Jonah: If you're a hunter and gatherer living in some tribe in New Zealand, you will consume about 240 watts of electricity every day.
Geoff: The energy just simply to stay alive plus the energy you need to hunt and gather.
Jonah: However, if you're living in America, the wattage required to drive your car, run your computer, make your clothes-
Geoff: -heat, air-conditioning, being able to go to movies-
Jonah: -on, and on, and on-
Geoff: -all of the various things that constitute our life, if you add all those up-
Jonah: -your lifestyle requires about 11,000 watts of electricity every day.
Jonah: That's more energy than a blue whale requires.
Robert: Now, some of you listening, particularly if you're an engineer, you may think, "Wait a second, why are you calling these watts when it's power through a system, power through a human? Call them joules." That's the technically correct word. You'd be right, wouldn't you? The numbers are the same, so we'll just call them watts.
Jonah: One way to look at what cities have enabled us to do is basically live like 300 million blue whales in America.
Robert: Are you sure that cities are causing this development, that it begins and ends with cities?
Jad: I can't assign it all to cities, but that psychology of wanting more, that's a city psychology. That's why people come to cities. Then the lifestyle that grows up around that gets broadcast out on TV, and radios, and movies, which are city industries, out to the country. If you just take a historical look at this, the last 300 years have seen more and more consumption. That trend, says Jonah-
Jonah: -it's grown in neat parallel with the growth of cities. Cities have enabled that kind of growth.
Robert: Even if you guys are right, and we know that half the planet already is living in cities--
Jad: 80% of America.
Robert: Yes, there are more people. I'll agree with that.
Jad: More choices, more consumption, more energy, more, more, more, more, more.

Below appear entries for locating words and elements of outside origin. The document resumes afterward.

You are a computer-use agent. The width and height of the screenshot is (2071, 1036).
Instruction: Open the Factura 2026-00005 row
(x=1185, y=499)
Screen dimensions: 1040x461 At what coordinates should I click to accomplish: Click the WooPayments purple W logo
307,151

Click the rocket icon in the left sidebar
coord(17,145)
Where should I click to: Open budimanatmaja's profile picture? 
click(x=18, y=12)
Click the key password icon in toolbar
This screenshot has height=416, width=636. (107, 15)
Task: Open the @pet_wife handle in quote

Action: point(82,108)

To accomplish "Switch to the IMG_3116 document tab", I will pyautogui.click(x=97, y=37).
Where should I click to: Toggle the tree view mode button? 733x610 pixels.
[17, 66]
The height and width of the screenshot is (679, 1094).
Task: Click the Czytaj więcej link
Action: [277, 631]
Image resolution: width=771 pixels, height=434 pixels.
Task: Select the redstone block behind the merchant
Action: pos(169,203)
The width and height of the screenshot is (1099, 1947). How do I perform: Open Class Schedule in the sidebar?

Robert: Even if that's so, cities, because they also are ingenious, and they come up with all these new ideas, maybe cities will solve the problem. Right now, Jad, someone somewhere in Calcutta is about to invent the super light bulb elevated telephone pipe that will make it possible for another 200 petullion people to live together in peace, harmony, and beauty until the next drought.
Jad: You go ahead and cling to that optimism.
Robert: You, of course, can go hang yourself in the corner. We'll be right back.
Robert: I'm Robert Krulwich. That's Jad. This is Radiolab.